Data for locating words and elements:
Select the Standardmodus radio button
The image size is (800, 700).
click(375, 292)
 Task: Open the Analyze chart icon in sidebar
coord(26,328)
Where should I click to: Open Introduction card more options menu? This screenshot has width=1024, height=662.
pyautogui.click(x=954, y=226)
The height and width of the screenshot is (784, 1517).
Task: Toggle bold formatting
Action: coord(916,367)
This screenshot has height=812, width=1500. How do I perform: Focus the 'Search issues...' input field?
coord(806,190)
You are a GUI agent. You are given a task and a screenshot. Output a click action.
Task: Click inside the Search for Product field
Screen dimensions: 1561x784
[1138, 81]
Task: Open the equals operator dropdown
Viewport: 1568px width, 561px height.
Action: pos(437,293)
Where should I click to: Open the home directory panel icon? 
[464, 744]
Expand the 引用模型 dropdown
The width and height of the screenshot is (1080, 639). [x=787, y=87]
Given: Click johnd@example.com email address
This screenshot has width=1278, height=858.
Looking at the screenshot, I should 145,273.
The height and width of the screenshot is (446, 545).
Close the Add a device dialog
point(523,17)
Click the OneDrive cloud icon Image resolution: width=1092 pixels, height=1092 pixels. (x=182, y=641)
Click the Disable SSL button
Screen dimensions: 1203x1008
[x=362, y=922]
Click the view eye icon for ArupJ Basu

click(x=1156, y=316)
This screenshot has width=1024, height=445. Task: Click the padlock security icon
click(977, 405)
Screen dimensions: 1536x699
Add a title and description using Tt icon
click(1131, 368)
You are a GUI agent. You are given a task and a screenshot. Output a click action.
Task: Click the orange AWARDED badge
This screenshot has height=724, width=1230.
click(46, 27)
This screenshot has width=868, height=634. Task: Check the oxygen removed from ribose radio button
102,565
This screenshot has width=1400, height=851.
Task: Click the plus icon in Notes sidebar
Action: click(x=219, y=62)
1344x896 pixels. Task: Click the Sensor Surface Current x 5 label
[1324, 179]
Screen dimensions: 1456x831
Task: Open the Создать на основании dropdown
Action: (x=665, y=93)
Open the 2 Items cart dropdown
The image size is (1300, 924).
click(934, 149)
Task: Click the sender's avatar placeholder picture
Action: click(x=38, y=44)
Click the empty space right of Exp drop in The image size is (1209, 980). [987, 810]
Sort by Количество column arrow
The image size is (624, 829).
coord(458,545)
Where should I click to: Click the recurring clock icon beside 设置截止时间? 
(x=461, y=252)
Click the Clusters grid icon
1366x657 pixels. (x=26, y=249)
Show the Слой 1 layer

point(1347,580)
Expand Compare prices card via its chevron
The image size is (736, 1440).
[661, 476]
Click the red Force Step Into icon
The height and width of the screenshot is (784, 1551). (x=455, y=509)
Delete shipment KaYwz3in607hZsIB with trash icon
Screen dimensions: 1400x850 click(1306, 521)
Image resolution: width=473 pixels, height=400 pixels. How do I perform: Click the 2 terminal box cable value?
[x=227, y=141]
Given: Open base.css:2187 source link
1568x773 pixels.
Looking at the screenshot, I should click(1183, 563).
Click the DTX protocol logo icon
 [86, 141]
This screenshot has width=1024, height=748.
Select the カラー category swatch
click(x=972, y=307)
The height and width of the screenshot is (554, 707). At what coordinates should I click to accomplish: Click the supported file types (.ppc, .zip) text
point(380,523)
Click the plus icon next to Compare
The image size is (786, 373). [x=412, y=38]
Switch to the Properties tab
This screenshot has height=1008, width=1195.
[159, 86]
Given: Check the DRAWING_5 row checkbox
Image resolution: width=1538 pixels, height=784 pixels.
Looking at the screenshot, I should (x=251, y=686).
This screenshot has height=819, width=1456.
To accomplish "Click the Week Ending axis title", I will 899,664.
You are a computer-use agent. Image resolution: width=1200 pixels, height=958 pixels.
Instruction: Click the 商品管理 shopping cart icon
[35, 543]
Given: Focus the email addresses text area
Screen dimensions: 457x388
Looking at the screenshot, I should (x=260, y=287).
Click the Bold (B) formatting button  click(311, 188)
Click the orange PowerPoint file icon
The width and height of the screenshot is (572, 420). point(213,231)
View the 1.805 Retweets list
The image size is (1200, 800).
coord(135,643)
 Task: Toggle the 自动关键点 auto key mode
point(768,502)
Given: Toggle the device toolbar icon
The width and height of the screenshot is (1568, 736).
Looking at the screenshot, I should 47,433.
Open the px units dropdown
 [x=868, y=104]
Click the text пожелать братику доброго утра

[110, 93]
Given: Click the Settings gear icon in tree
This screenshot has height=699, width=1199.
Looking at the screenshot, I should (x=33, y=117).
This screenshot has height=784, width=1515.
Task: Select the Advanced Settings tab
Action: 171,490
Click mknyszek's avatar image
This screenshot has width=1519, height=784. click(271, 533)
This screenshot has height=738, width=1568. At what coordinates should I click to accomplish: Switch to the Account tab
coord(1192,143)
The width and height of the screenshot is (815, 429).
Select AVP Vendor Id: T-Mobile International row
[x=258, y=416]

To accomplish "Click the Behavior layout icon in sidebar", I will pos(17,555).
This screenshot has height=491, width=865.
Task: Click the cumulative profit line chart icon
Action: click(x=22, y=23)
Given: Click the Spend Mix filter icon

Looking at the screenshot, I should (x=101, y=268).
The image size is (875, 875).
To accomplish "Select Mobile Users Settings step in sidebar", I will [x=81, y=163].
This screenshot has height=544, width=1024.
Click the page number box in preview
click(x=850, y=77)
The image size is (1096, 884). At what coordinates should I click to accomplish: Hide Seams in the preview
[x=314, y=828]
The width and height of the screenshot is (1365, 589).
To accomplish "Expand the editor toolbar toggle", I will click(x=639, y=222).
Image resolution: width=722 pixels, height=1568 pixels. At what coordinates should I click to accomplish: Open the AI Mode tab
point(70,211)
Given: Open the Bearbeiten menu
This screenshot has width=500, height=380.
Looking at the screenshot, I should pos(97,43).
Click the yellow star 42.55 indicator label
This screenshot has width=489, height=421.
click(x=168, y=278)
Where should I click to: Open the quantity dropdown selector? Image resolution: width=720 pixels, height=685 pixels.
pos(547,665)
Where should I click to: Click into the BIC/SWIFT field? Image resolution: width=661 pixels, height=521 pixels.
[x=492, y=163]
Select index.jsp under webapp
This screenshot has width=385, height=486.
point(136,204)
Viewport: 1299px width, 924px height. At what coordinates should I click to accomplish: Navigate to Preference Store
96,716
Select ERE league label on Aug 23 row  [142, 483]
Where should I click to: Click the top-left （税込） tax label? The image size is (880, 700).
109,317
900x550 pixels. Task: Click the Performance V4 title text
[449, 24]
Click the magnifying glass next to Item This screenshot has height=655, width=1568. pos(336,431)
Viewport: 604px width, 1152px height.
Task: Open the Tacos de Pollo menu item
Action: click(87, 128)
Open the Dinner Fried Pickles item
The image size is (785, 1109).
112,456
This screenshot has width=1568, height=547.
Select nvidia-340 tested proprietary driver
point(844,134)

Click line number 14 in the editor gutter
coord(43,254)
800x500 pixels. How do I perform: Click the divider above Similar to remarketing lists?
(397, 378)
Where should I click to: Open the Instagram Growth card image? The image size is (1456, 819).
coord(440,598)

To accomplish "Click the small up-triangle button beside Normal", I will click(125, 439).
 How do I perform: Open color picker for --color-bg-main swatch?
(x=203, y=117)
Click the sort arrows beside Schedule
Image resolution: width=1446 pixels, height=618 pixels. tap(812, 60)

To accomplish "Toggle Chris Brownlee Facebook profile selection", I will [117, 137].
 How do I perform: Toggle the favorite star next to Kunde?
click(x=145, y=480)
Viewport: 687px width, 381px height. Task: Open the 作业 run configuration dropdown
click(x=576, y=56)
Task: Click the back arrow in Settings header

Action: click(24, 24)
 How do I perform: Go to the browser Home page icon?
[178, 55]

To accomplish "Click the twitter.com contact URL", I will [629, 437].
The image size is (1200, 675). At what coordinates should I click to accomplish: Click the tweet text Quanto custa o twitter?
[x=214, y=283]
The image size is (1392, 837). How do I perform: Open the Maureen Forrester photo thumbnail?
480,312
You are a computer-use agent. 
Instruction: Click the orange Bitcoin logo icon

> _Instructions for the task_: Output a Markdown table with columns Row and Line, starting at the line containing "will [117, 137]." and ending at the end of the records. Number each row and leave out blank lines.

> _Exercise result_:
| Row | Line |
|---|---|
| 1 | To accomplish "Toggle Chris Brownlee Facebook profile selection", I will [117, 137]. |
| 2 |  How do I perform: Toggle the favorite star next to Kunde? |
| 3 | click(x=145, y=480) |
| 4 | Viewport: 687px width, 381px height. Task: Open the 作业 run configuration dropdown |
| 5 | click(x=576, y=56) |
| 6 | Task: Click the back arrow in Settings header |
| 7 | Action: click(24, 24) |
| 8 |  How do I perform: Go to the browser Home page icon? |
| 9 | [178, 55] |
| 10 | To accomplish "Click the twitter.com contact URL", I will [629, 437]. |
| 11 | The image size is (1200, 675). At what coordinates should I click to accomplish: Click the tweet text Quanto custa o twitter? |
| 12 | [x=214, y=283] |
| 13 | The image size is (1392, 837). How do I perform: Open the Maureen Forrester photo thumbnail? |
| 14 | 480,312 |
| 15 | You are a computer-use agent.  |
| 16 | Instruction: Click the orange Bitcoin logo icon |